> PROVIDED INFORMATION
──────────
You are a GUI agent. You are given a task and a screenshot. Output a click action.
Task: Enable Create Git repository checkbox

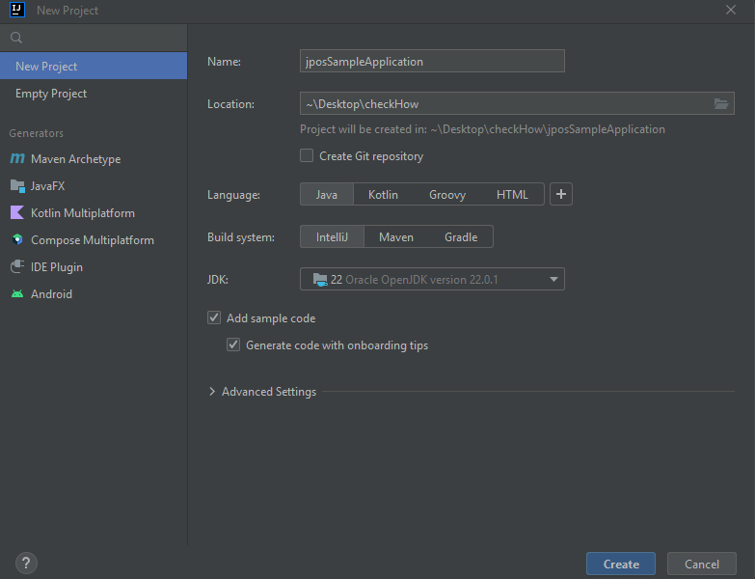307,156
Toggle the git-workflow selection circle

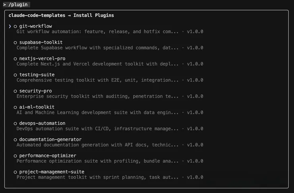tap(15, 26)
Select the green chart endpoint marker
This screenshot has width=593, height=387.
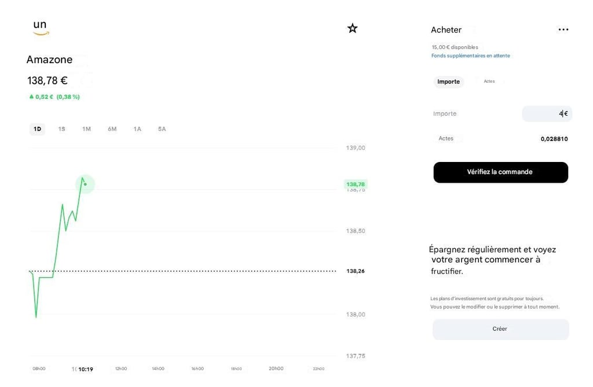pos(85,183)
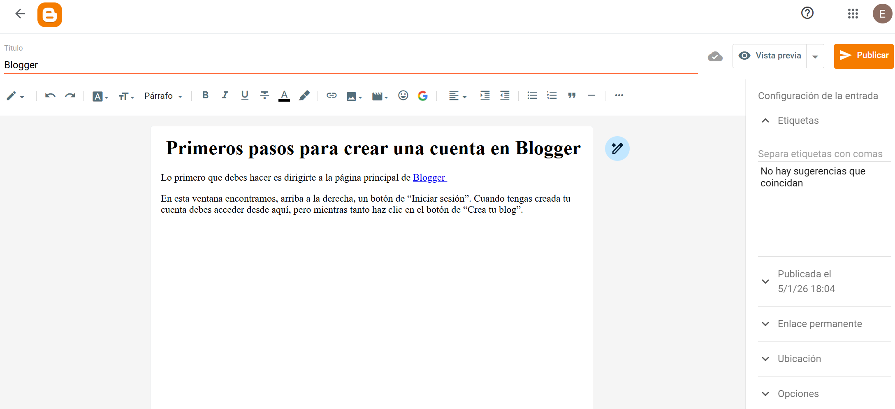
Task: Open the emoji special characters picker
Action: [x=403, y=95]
──────────
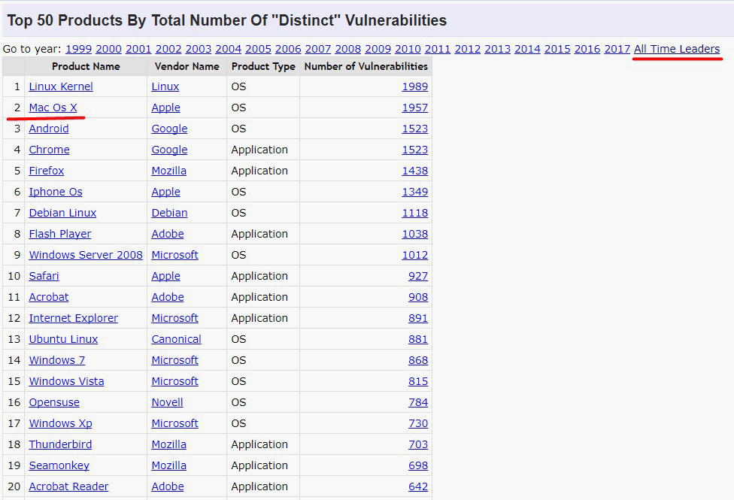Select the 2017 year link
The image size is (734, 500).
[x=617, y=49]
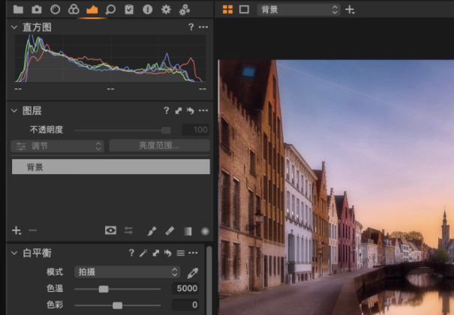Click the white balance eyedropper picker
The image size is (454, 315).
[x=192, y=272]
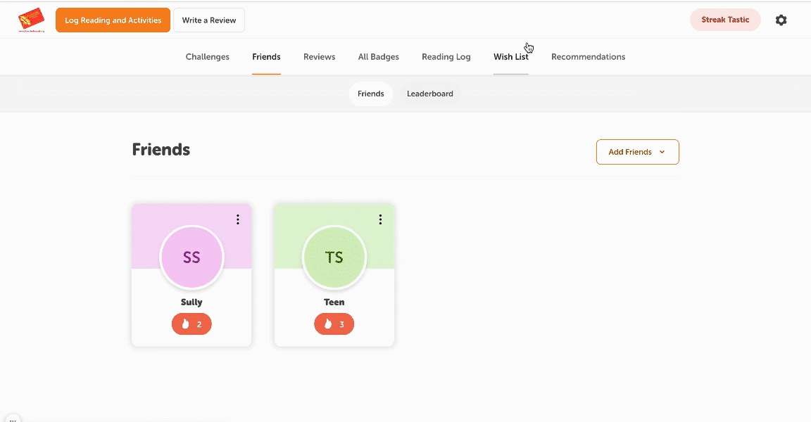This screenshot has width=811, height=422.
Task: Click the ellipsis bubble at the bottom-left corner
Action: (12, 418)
──────────
Given the listing above, repeat exactly the lines starting at the one with "You are a GUI" and ending at the one with "Select the green chart endpoint marker", inclusive, excluding pictures.

> SOLVED EXERCISE
You are a GUI agent. You are given a task and a screenshot. Output a click action.
Task: Enable Create Git repository checkbox

307,156
Toggle the git-workflow selection circle

tap(15, 26)
Select the green chart endpoint marker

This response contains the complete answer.